# Window replacement questions/opinions



## pourlepayssauvage (May 16, 2013)

After the first winter in our new house its obvious with the cold coming thru them that we need the windows replaced, which have been there since about 1983.  I've installed windows during a new construction before - I built a camp several years ago - but I've run into a couple of questions that I think I know the answer to but I would like to have others opinions on.  The basic issue is the house has T1-11 siding which serves as the sheathing and the exterior - sheetrock/insulation/ T1-11.  The original windows are wooden sliders.  Here is what they look like from the inside;




and the outside;


Someone did a good job trimming them on the inside however as I started taking things apart none of the jamb extensions etc were insulated well - if at all.  It appears that the windows were screwed into the center of the studs/header leaving a gap underneath and an exterior sloped piece of wood was butted to the bottom of the window to act as a sill drain.  Image of what I'm trying to describe;


Its tough to see the slope in the image but that piece of wood sits on the cripples and butts the bottom of the window.

So my question has to do with replacing them.  My current thought as to how to proceed is to take everything out and get down to the studs.  If necessary, cut out a strip of the T1-11 to facilitate that. Install the fins of a new construction window to the studs/header etc.  Flash the window to the studs beginning at the sill which would go over the exterior (see image), Install the T1-11 strips back in place - flash to the exterior T1-11 and trim.  It would look like this;
1;
	

		
			
		

		
	



2;
	

		
			
		

		
	



3;
	

		
			
		

		
	




I think that is the best way to go.  The other options I have seen are attaching the window directly to the t1-11 as in a new construction -- at some point I am going to put another exterior over the T1-11 - probably vinyl - so this may have merit  - but its a year or more down the road before that will happen. And I suppose I could cut the fins off a new construction window and center/screw it onto the studs like the originals - which would save some interior trim work/time/money.

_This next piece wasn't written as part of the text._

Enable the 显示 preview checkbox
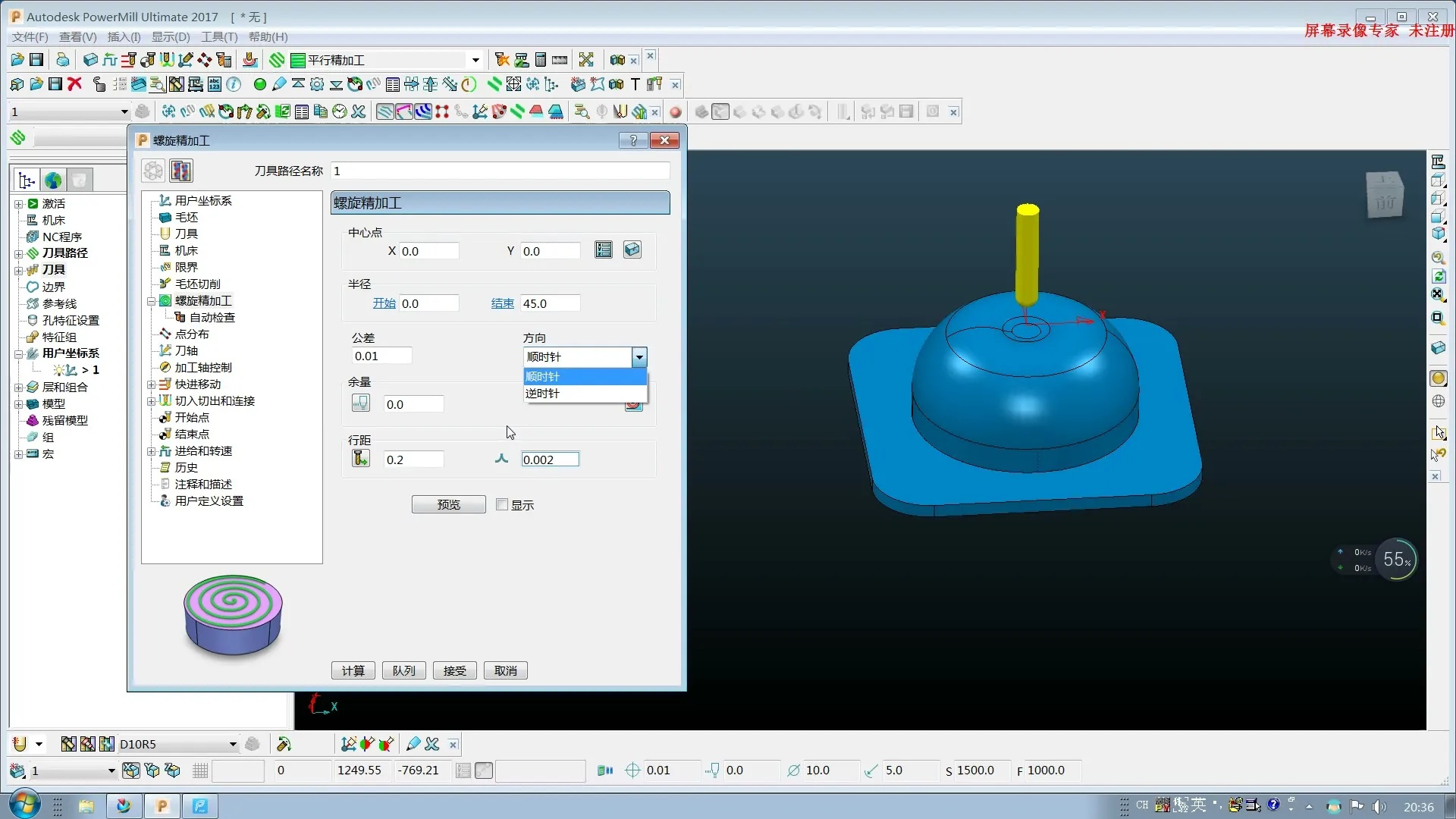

Opinions?  Ideas?  Something completely different I haven't thought of?


----------



## begreen (May 17, 2013)

Are the windows single pane? I'd be tempted to correct the sealing issues and add stormwindows if needed and call it a day.


----------



## tyler pekkins (Jan 17, 2015)

pourlepayssauvage said:


> After the first winter in our new house its obvious with the cold coming thru them that we need the windows replaced, which have been there since about 1983.  I've installed windows during a new construction before - I built a camp several years ago - but I've run into a couple of questions that I think I know the answer to but I would like to have others opinions on.  The basic issue is the house has T1-11 siding which serves as the sheathing and the exterior - sheetrock/insulation/ T1-11.  The original windows are wooden sliders.  Here is what they look like from the inside;
> View attachment 102319
> 
> 
> ...



I think you should replace the whole window or you can attach the stormwindows there. By replacing whole window you can be sure about your windows . As you are saying that these are very old ones  so they must be replaced now . Repairing windows can't do much .


----------



## Ncountry (Jan 17, 2015)

I would instal new construction windows using the nailing flange, esp. if you plan on siding over the t1-11 soon. Put a good bead of silicone under the nailing flange when installing and flash with the window tape.


----------



## DickRussell (Jan 17, 2015)

pourlepayssauvage said:


> .....and an exterior sloped piece of wood was butted to the bottom of the window to act as a sill drain.
> 
> ....  My current thought as to how to proceed is to take everything out and get down to the studs.  If necessary, cut out a strip of the T1-11 to facilitate that. Install the fins of a new construction window to the studs/header etc.  Flash the window to the studs beginning at the sill which would go over the exterior
> 
> .....  The other options I have seen are attaching the window directly to the t1-11 as in a new construction -- at some point I am going to put another exterior over the T1-11



Take a careful look at any window vendor's website where they show their installation instructions. Ask yourself where the exterior shell air barrier is. If it is at the sheathing/siding (T-11) layer, then that's where you need to maintain the air barrier connection between sheathing and window, rather than to the stud, unless there is an air barrier connection between stud and sheathing (sealant).

In most installation instructions, it is suggested that either a sloped piece (eg. clapboard) be placed under the window, with flashing over that and running out over the "Water Resistive Barrier" (WRB), which would be housewrap or, in your case, the T-11. The window flange goes over that. The idea is that any water that makes it way past the window frame and onto the flashed sloped piece under the window should make its way out to the WRB and run down and out. To allow that, the bottom nailing flange should not be sealed to the flashing or WRB, at least not along its entire length, so that water has an exit.


----------



## Hogwildz (Jan 17, 2015)

Nail them over the T1-11, sealing them well with silicone or a good caulk under the nail flange, then you could even weather tape seal over the flanges, then add a 1x4 wood trim framed all the wall around over the nailing flange.Then paint, stain or even cap the wood with aluminum trim. Spay inside between the studs and the window with window & door low rise spray foam, reinstall your interior trim, done.

Once you have the old window out, loosen the T1-11 edge above the window and you can slide a drip cap up there behind the T1-11 then renail/screw the T1-11 back tight, which will also secure the drip cap, which will cover the top of the window, and with a drip edge on it, send any water to the ground, keeping any water from running in and down behind the window.


----------